The Minerals Council says South Africa’s minerals production and sales over the coming months will be influenced by a global economic outlook premised on Donald Trump’s return to the White House as US President.
Last week, StatsSA data showed South Africa’s seasonally adjusted real mining production increasing 3.8% month-on-month in September. This followed an increase of 3.3% in August, with the biggest production increases for September in iron ore, diamonds, and non-metallic minerals that include limestone, sand, and cements.
Now, Bongani Motsa, senior economist at the Minerals Council, has said that Trump’s re-election after the November 5 poll is expected to “ensure the world’s largest economy is more inward-looking” than the approach propagated under the Joe Biden administration.
“While early days, this could have adverse implications for global trade and GDP growth,” said Motsa.
This was despite the ramp-up in South Africa’s minerals production for September as well as for the third quarter period.
After contracting in the first quarter and second quarter of 2024, consequently subtracting from overall GDP, South Africa’s real mining production increased 1% in the third quarter and is expected to provide support for GDP for the third quarter period.
“Mining will support GDP in Q3,” explained Motsa.
Iron ore is one South African produced mineral that is set to be impacted by the re-election of Trump. The US administration under Trump was likely to “negatively affect China’s exports of manufactured goods.”
“Iron ore is an input into steel manufacturing and most of China’s goods exports use steel as an input.

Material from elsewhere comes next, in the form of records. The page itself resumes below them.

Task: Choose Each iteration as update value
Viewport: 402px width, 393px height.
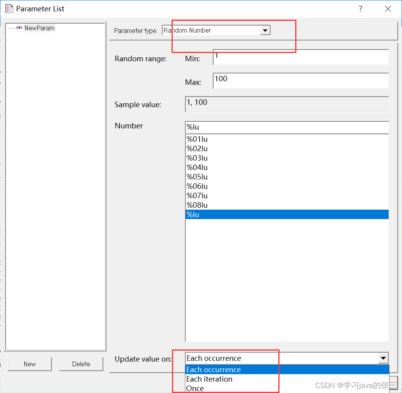Action: 209,379
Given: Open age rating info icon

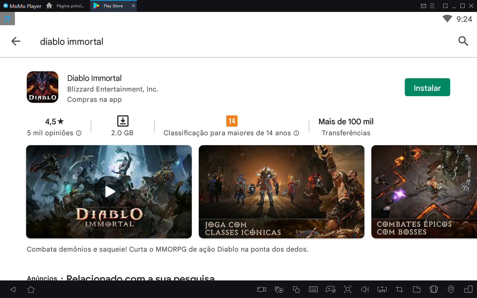Looking at the screenshot, I should (x=296, y=133).
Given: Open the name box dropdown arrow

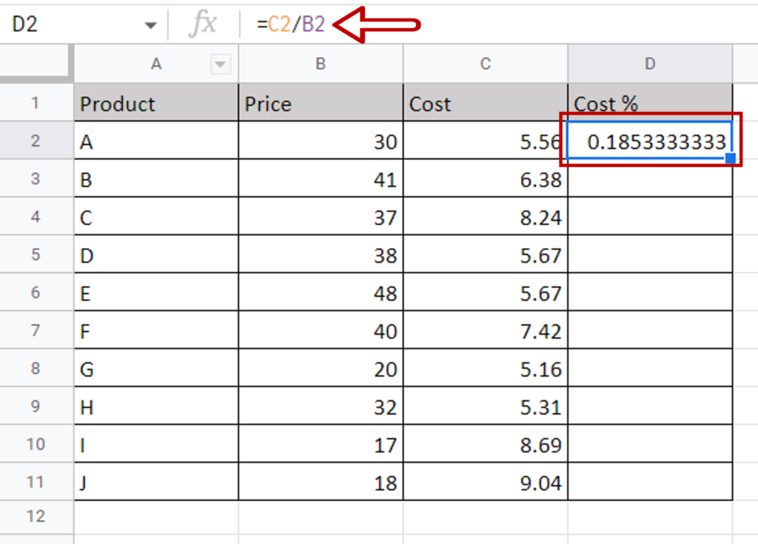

This might affect South Africa’s iron ore exports to China, as well as other minerals such as chrome and manganese that feed into the Chinese stainless-steel sector,” said Motsa.
Despite elevated gold prices, South Africa’s domestic gold production has been “on a structural decline” over the past few months.
This comes as input costs have become a major concern for local producers, including electricity costs that continue to increase by more than domestic and global consumer inflation.
Labour cost increases also continue to be a challenge as wage settlements are typically above CPI inflation, said the Minerals Council.
Nonetheless, Motsa expects the currently higher gold price to provide some respite. The gold price is in the short to medium term expected to remain buoyant.
South African PGM producers have been ramping up output, and the Minerals Council expects this trend to stabilise “as the move to battery electric vehicles is likely to slow down on account of Trump winning the presidency” in the US.
The South African coal sector was, however, faced with diverging trends, with the improved Eskom plant performance boosting the demand for coal. However, rail and port problems continue to hamper exports, especially at current prices that make trucking coal less viable for miners of the commodity.